Prompt 1 | In the lowdown text, can you echo the part that opens with the words containing "The document is" and closes with "construct output depth-first."?
Prompt 2 |
Answer these about the lowdown text:
(a) How many renderers are supported?
(b) What does the text say is needed first among the known issues?
(c) In the -Ttree output, how many bytes of data are shown for "world"?

The document is parsed into an AST (abstract syntax tree) that describes
the document as a tree of nodes, each node corresponding an input token.
Once the entire tree has been generated, the AST is passed into the
front-end renderers, which construct output depth-first.
.LP
There are three renderers supported:
.pdfhref W -D https://github.com/kristapsdz/lowdown/blob/master/html.c html.c
for
HTML5 output,
.pdfhref W -D https://github.com/kristapsdz/lowdown/blob/master/nroff.c nroff.c
for
\fB-ms\fP and \fB-man\fP output,
and a debugging renderer
.pdfhref W -A "." -D https://github.com/kristapsdz/lowdown/blob/master/tree.c tree.c
.LP
A note on \(lqreal text\(rq.
.LP
The only time that input is passed directly into the output renderer is
when then \f[CR]normal_text\fR callback is invoked, blockcode or codespan, raw
HTML, or hyperlink components.  In both renderers, you can see how the
input is properly escaped by passing into
.pdfhref W -A "." -D https://github.com/kristapsdz/lowdown/blob/master/escape.c escape.c
.LP
After being fully parsed into an output buffer, the output buffer is
passed into a \(lqsmartypants\(rq rendering, one for each renderer type.
.SH 3
Example
.LP
For example, consider the following:
.DS
.ft CR
## Hello **world**
.ft
.DE
.LP
First, the outer block (the subsection) would begin parsing.  The parser
would then step into the subcomponent: the header contents.  It would
then render the subcomponents in order: first the regular text \(lqHello\(rq,
then a bold section.  The bold section would be its own subcomponent
with its own regular text child, \(lqworld\(rq.
.LP
When run through the \fB-Ttree\fP output, it would generate:
.DS
.ft CR
LOWDOWN_ROOT
  LOWDOWN_DOC_HEADER
  LOWDOWN_HEADER
    LOWDOWN_NORMAL_TEXT
      data: 6 Bytes: Hello 
    LOWDOWN_DOUBLE_EMPHASIS
      LOWDOWN_NORMAL_TEXT
        data: 5 Bytes: world
  LOWDOWN_DOC_FOOTER
.ft
.DE
.LP
This tree would then be passed into a front-end, such as the HTML5
front-end with \fB-Thtml\fP.  The nodes would be appended into a buffer,
which would then be passed back into the subsection parser.  It would
paste the buffer into \f[CR]<h2>\fR blocks (in HTML5) or a \f[CR].SH\fR block (troff
outputs).
.LP
Finally, the subsection block would be fitted into whatever context it
was invoked within.
.SH 2
Known Issues (or, How You Can Help)
.LP
There are some known issues, mostly in PDF (\fB-Tms\fP and \fB-Tman\fP)
output.
.LP
Foremost, there needs to be a font modifier stack, as this feature is
not supported directly in the roff language.
For example, if one execute *foo **bar** baz*, the output will be
confused because this translate to \efIfoo \efBbar\efP baz\efP. 
.LP
Second, there needs to be logic to handle when a link is the first or
last component of a font change.  For example, *[foo](...)* will put
the font markers on different lines.
.LP
In all modes, the \(lqsmartypants\(rq formatting should be embedded in
document output \(em not in a separate step as implemented in the
original sources.
.LP
Lastly, I\(cqd like a full reference of the Markdown language accepted as a
manpage.  Markdown is incredibly inconsistent, so a simple, readable
document would be very helpful.

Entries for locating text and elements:

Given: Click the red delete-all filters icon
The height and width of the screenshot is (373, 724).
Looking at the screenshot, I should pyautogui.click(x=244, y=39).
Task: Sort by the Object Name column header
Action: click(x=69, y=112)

Output 1 |
The document is parsed into an AST (abstract syntax tree) that describes
the document as a tree of nodes, each node corresponding an input token.
Once the entire tree has been generated, the AST is passed into the
front-end renderers, which construct output depth-first.

Output 2 |
(a) Three.
(b) A font modifier stack.
(c) 5 bytes.